### Data extract
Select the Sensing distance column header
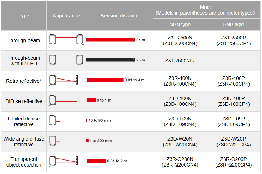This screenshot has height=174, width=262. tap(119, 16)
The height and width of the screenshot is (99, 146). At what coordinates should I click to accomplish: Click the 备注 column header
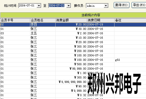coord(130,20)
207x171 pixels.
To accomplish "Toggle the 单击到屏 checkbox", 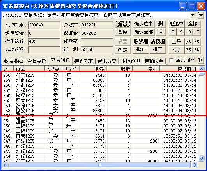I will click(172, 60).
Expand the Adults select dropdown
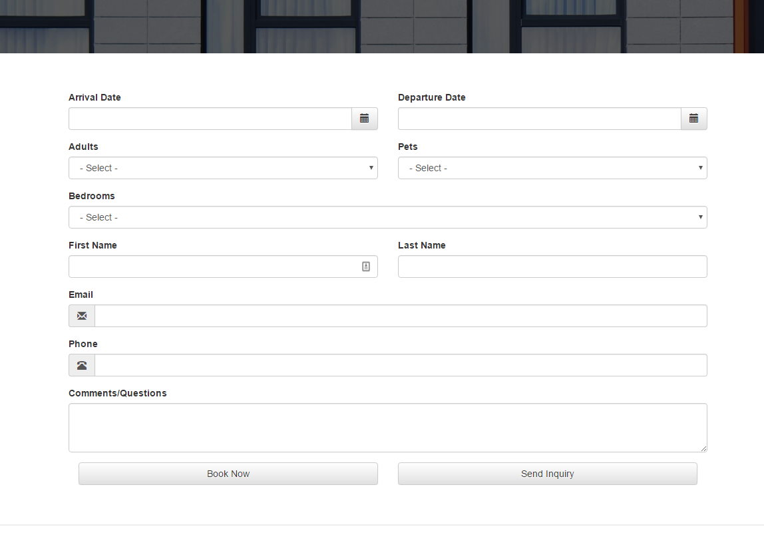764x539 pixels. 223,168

### Exercise details
Return only the lines from the start of the data through the line that contains "207x171 pixels.", please, copying them exactly and omitting all pictures.

### Problem solution
Select the Sensing distance column header
This screenshot has height=174, width=262. tap(119, 16)
The height and width of the screenshot is (99, 146). At what coordinates should I click to accomplish: Click the 备注 column header
coord(130,20)
207x171 pixels.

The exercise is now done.